U.K. gov't ordered official to stem Guardian leaks

Aug 21, 2013, 10:27 AM EDT
A display fronts the offices of the Guardian and its sister paper, The Observer, on Monday night, Aug. 19, 2013.
(AP Photo/Raphael Satter)

LONDON (AP) — Britain's government ordered the country's top civil servant to ask the Guardian newspaper to destroy data leaked by former National Security Agency contractor Edward Snowden, senior ministers said Wednesday.

Deputy Prime Minister Nick Clegg defended the decision to ask Cabinet Secretary Jeremy Heywood to approach the newspaper, which began publishing stories in June based on Snowden's leaks.

"The deputy prime minister thought it was reasonable for the cabinet secretary to request that the Guardian destroyed data that would represent a serious threat to national security if it was to fall into the wrong hands," Clegg's office said in a statement. "The deputy prime minister felt this was a preferable approach to taking legal action."

The statement said the action "was agreed to on the understanding that the purpose of the destruction of the material would not impinge on the Guardian's ability to publish articles about the issue, but would help as a precautionary measure to protect lives and security."

The Guardian says it destroyed hard drives containing material leaked by Snowden rather than hand it over or face legal action from the government.

The paper says it has other copies of the material outside Britain.

Foreign Secretary William Hague also backed the decision to ask The Guardian to get rid of the documents.

"The government clearly has a duty if information is held insecurely and could be damaging to our national security, to try to make sure that it is recovered or destroyed," he said.

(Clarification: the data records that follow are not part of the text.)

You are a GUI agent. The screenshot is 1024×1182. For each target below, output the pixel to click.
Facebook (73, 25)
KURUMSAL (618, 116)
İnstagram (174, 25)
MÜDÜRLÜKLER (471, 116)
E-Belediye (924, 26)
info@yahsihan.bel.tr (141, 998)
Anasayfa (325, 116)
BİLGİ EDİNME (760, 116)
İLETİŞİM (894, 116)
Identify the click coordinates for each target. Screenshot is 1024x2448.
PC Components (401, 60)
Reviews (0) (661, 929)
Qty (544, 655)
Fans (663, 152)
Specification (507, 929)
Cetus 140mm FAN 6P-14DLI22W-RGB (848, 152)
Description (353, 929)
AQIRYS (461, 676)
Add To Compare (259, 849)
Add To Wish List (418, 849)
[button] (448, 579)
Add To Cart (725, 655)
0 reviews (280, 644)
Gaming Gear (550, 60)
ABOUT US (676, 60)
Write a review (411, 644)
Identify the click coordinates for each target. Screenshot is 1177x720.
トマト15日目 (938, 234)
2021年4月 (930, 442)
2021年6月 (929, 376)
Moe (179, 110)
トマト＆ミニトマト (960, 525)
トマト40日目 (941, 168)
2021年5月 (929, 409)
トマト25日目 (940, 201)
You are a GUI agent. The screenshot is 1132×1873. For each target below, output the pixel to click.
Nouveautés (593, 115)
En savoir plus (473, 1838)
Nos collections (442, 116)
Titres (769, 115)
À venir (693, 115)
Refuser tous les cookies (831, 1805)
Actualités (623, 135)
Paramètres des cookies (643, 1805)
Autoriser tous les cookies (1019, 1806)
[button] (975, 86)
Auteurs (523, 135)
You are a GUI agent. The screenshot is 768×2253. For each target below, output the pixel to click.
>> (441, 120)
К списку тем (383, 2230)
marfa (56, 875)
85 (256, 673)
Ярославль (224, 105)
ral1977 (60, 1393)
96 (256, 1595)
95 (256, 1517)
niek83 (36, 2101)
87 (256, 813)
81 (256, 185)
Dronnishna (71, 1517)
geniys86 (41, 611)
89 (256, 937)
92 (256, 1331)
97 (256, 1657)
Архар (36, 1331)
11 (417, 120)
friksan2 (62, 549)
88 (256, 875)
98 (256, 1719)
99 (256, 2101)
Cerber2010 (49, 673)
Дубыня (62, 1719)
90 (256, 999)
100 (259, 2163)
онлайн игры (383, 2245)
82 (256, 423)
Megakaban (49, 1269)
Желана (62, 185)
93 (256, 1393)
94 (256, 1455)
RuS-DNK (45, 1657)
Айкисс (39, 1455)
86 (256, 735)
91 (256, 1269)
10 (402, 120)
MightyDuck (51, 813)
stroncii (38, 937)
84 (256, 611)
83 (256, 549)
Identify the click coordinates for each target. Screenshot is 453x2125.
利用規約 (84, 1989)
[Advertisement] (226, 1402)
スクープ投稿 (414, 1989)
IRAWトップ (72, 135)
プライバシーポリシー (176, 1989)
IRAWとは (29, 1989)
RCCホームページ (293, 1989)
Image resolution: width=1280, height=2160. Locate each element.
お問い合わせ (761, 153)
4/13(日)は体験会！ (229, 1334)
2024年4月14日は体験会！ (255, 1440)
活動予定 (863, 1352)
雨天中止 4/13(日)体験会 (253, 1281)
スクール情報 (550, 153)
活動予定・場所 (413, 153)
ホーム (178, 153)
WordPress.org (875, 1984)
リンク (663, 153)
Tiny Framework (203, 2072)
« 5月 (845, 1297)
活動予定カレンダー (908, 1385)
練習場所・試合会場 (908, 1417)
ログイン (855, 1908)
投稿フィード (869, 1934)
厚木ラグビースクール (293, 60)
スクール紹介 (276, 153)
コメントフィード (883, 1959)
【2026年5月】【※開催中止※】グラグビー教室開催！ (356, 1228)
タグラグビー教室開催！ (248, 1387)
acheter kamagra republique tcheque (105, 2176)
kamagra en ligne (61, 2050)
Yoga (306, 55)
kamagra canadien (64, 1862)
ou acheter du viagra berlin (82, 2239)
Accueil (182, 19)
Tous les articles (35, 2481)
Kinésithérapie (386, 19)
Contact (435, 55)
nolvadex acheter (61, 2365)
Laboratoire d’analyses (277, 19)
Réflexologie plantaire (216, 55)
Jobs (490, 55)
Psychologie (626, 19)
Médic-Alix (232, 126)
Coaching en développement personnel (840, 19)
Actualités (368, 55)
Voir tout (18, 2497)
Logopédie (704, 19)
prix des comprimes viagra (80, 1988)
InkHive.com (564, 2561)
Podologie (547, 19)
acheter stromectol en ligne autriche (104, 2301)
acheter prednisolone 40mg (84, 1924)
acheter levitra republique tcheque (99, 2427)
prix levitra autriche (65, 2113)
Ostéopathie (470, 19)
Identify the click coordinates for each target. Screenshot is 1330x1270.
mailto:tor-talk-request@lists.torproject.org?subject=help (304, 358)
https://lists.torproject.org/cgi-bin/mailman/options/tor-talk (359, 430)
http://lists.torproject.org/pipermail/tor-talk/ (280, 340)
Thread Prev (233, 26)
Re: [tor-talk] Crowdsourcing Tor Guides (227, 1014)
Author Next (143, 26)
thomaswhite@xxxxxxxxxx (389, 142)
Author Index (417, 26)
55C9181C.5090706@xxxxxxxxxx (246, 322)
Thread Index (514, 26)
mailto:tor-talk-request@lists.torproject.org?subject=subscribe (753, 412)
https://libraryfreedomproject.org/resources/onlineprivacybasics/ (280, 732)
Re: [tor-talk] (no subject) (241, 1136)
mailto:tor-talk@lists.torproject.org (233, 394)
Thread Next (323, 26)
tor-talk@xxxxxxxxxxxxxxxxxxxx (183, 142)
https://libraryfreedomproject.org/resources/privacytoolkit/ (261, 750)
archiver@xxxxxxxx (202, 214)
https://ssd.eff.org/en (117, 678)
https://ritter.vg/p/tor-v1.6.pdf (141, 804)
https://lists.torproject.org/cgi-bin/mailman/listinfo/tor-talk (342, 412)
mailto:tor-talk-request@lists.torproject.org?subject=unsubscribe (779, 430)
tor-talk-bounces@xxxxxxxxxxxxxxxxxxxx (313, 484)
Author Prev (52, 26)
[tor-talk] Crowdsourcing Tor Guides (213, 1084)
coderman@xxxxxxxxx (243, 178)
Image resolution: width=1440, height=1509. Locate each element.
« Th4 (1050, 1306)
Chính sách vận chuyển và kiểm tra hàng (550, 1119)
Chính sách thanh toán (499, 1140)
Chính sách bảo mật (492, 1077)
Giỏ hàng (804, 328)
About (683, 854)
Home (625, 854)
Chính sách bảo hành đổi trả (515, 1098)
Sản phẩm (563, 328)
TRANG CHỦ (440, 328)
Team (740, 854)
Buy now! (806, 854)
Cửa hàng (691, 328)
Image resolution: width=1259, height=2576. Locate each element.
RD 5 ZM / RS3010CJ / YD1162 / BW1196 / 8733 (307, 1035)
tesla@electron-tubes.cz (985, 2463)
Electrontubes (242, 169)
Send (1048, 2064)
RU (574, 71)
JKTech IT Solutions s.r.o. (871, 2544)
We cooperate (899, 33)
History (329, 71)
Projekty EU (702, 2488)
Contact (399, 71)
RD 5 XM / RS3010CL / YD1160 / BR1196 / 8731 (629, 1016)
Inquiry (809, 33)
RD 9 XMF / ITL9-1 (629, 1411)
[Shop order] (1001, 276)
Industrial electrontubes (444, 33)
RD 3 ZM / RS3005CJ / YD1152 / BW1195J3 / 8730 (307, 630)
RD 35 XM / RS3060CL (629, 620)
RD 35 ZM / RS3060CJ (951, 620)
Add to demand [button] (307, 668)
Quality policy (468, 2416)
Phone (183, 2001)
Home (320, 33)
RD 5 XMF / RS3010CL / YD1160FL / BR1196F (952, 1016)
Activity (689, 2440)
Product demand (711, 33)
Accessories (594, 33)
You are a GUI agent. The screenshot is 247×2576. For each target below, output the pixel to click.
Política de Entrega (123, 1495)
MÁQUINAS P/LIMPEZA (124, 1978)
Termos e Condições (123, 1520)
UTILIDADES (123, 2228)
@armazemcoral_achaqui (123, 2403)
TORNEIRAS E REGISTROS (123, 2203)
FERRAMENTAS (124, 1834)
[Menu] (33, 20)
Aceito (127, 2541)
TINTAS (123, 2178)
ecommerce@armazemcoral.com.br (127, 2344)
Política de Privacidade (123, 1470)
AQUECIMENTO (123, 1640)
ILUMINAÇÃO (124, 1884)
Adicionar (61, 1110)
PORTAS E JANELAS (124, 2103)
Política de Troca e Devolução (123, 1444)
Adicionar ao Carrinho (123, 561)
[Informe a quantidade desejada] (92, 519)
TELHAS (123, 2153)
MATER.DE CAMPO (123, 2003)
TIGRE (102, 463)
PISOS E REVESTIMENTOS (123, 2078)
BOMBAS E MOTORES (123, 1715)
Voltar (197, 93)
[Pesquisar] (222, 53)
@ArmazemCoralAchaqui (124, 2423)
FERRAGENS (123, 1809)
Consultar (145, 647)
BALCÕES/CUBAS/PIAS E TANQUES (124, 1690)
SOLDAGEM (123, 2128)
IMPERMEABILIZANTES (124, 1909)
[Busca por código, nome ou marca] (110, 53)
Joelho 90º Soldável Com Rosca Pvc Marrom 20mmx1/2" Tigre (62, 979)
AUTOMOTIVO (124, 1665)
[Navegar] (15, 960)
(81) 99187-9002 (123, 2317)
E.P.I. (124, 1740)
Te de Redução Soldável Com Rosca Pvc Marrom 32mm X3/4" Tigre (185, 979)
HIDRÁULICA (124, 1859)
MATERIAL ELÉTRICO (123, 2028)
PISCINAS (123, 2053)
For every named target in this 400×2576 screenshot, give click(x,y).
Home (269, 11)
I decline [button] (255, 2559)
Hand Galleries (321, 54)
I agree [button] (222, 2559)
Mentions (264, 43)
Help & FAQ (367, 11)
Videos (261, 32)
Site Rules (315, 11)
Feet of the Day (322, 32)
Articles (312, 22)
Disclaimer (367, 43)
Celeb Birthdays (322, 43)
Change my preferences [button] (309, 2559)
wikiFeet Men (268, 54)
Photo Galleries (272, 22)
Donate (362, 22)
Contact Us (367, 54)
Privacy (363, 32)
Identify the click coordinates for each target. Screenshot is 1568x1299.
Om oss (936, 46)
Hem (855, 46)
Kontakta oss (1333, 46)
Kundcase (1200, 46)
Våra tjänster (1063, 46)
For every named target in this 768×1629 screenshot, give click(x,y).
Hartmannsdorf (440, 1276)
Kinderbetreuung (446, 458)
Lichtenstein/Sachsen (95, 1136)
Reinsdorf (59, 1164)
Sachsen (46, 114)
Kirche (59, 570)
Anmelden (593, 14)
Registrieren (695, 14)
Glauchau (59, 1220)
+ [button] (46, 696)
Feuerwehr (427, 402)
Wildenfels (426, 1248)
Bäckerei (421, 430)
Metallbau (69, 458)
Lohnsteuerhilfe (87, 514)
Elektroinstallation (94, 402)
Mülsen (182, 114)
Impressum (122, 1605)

Guardian editor Alan Rusbridger disclosed the destruction amid disquiet over the detention of Guardian journalist Glenn Greenwald's partner, David Miranda, who was held for nearly nine hours at London's Heathrow Airport last weekend. Miranda was ferrying data between filmmaker Laura Poitras in Germany to Greenwald, who is based in Brazil.

Civil libertarians argue Miranda was unlawfully detained, and have described the incident as an abuse of power.

A law firm representing Miranda has begun legal action against the government and wants assurances that material seized from him will not be shared with anyone.